• _Instructions for the task_
Please copy the rows below word for word, leaving out the pictures.

※

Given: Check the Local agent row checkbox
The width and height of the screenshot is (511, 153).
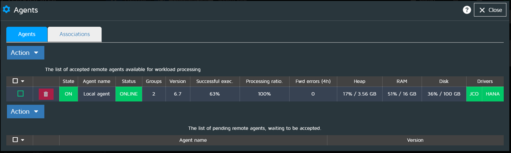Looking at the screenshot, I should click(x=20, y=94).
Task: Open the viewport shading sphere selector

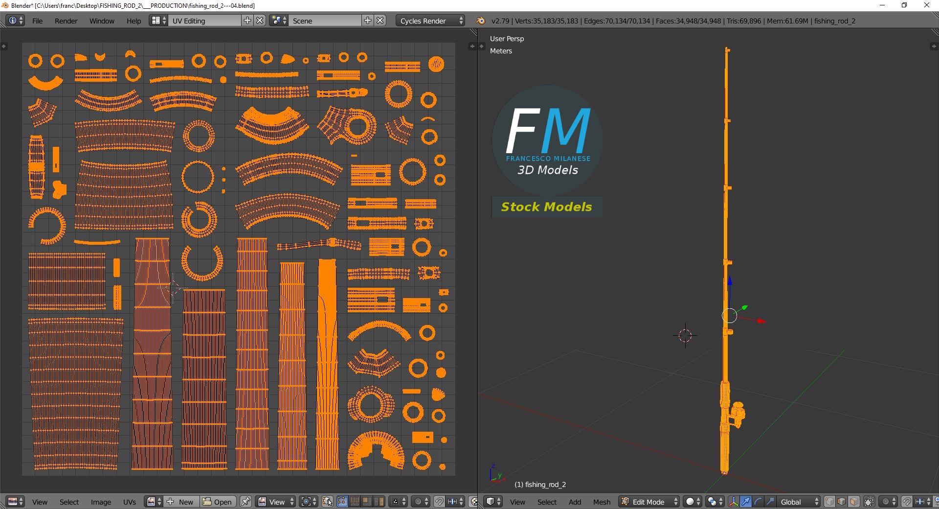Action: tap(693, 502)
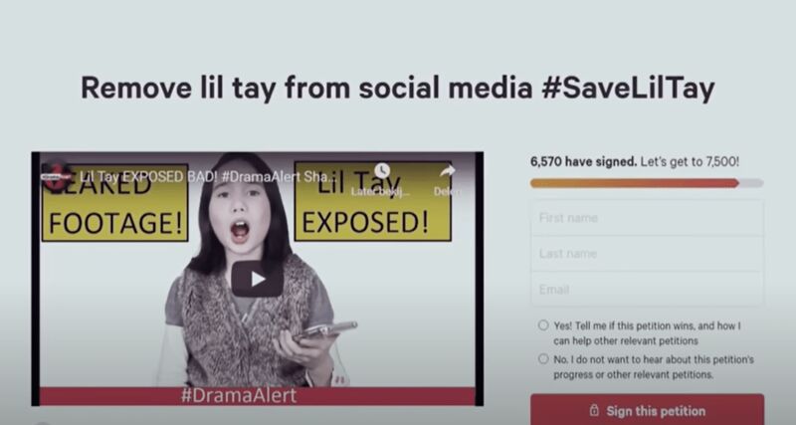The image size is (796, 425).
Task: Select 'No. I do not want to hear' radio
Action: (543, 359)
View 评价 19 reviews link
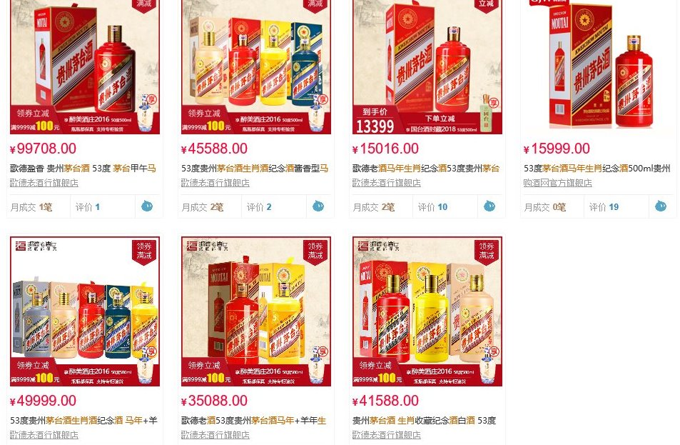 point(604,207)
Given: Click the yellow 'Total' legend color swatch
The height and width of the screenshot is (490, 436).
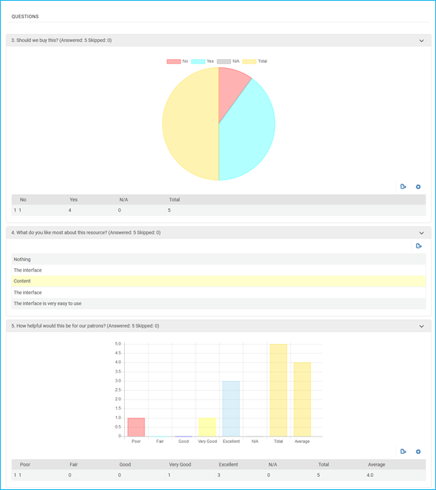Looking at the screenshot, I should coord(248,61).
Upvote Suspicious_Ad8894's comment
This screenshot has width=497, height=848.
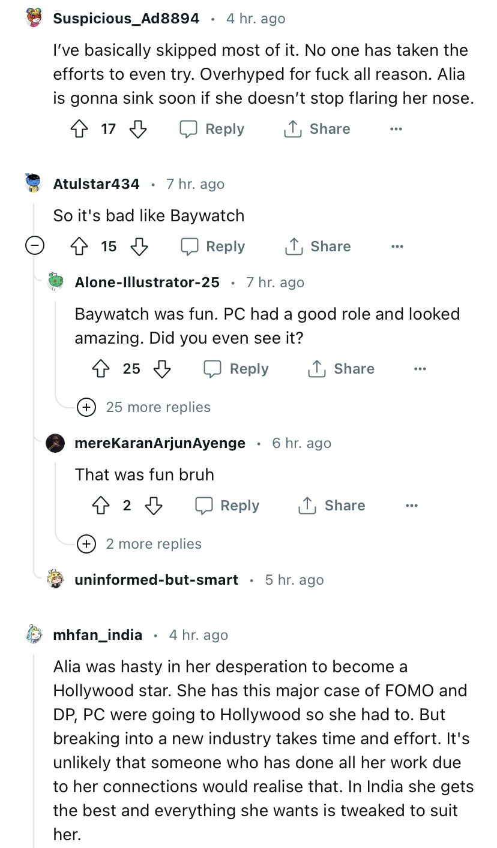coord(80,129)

※

• _The reply_
Given: Check the Local agent row checkbox
The width and height of the screenshot is (511, 153).
Looking at the screenshot, I should click(x=20, y=94).
Task: Open the viewport shading sphere selector

Action: tap(693, 502)
The image size is (796, 425).
Task: Select 'No. I do not want to hear' radio
Action: (543, 359)
View 评价 19 reviews link
 point(604,207)
Given: Click the yellow 'Total' legend color swatch
The height and width of the screenshot is (490, 436).
Looking at the screenshot, I should coord(248,61).
Upvote Suspicious_Ad8894's comment
This screenshot has width=497, height=848.
coord(80,129)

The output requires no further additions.